Records excerpted from a collection

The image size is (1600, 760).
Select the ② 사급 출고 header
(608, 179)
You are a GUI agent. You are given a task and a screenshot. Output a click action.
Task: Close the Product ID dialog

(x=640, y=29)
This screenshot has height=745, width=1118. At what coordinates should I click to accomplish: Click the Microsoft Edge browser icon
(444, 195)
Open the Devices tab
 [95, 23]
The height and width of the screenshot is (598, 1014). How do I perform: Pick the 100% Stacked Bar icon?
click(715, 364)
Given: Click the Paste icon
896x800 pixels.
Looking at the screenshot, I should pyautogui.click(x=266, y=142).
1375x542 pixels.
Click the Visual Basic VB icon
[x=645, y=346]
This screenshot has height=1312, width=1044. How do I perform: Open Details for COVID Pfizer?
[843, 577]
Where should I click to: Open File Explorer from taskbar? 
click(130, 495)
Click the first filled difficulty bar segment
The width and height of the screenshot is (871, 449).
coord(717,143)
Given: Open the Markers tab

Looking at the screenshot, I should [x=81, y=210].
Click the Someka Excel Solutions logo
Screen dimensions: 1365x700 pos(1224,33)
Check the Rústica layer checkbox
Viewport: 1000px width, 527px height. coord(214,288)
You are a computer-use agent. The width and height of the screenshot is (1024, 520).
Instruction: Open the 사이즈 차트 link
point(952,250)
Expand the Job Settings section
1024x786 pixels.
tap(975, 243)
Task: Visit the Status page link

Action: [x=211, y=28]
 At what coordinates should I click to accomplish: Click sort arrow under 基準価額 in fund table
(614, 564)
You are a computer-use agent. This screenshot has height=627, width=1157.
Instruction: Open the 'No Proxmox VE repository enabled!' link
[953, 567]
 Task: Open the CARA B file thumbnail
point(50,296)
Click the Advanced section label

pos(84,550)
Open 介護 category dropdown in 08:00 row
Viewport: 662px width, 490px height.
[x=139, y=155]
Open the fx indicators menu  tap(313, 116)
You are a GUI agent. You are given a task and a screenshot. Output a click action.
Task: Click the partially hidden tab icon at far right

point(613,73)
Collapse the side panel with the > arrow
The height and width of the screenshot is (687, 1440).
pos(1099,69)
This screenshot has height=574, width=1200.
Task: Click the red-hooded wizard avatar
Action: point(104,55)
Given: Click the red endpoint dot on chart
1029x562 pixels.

## [Directions for this task]
Each entry shown above is to be duplicated exactly.

## [Exercise output]
The image size is (1600, 760).
Select the ② 사급 출고 header
(608, 179)
You are a GUI agent. You are given a task and a screenshot. Output a click action.
Task: Close the Product ID dialog

(x=640, y=29)
This screenshot has height=745, width=1118. At what coordinates should I click to accomplish: Click the Microsoft Edge browser icon
(444, 195)
Open the Devices tab
 [95, 23]
The height and width of the screenshot is (598, 1014). How do I perform: Pick the 100% Stacked Bar icon?
click(715, 364)
Given: Click the Paste icon
896x800 pixels.
Looking at the screenshot, I should pyautogui.click(x=266, y=142).
1375x542 pixels.
Click the Visual Basic VB icon
[x=645, y=346]
This screenshot has height=1312, width=1044. How do I perform: Open Details for COVID Pfizer?
[843, 577]
Where should I click to: Open File Explorer from taskbar? 
click(130, 495)
Click the first filled difficulty bar segment
The width and height of the screenshot is (871, 449).
coord(717,143)
Given: Open the Markers tab

Looking at the screenshot, I should [x=81, y=210].
Click the Someka Excel Solutions logo
Screen dimensions: 1365x700 pos(1224,33)
Check the Rústica layer checkbox
Viewport: 1000px width, 527px height. coord(214,288)
You are a computer-use agent. The width and height of the screenshot is (1024, 520).
Instruction: Open the 사이즈 차트 link
point(952,250)
Expand the Job Settings section
1024x786 pixels.
tap(975, 243)
Task: Visit the Status page link

Action: [x=211, y=28]
 At what coordinates should I click to accomplish: Click sort arrow under 基準価額 in fund table
(614, 564)
You are a computer-use agent. This screenshot has height=627, width=1157.
Instruction: Open the 'No Proxmox VE repository enabled!' link
[953, 567]
 Task: Open the CARA B file thumbnail
point(50,296)
Click the Advanced section label

pos(84,550)
Open 介護 category dropdown in 08:00 row
Viewport: 662px width, 490px height.
[x=139, y=155]
Open the fx indicators menu  tap(313, 116)
You are a GUI agent. You are given a task and a screenshot. Output a click action.
Task: Click the partially hidden tab icon at far right

point(613,73)
Collapse the side panel with the > arrow
The height and width of the screenshot is (687, 1440).
pos(1099,69)
This screenshot has height=574, width=1200.
Task: Click the red-hooded wizard avatar
Action: point(104,55)
Given: Click the red endpoint dot on chart
1029x562 pixels.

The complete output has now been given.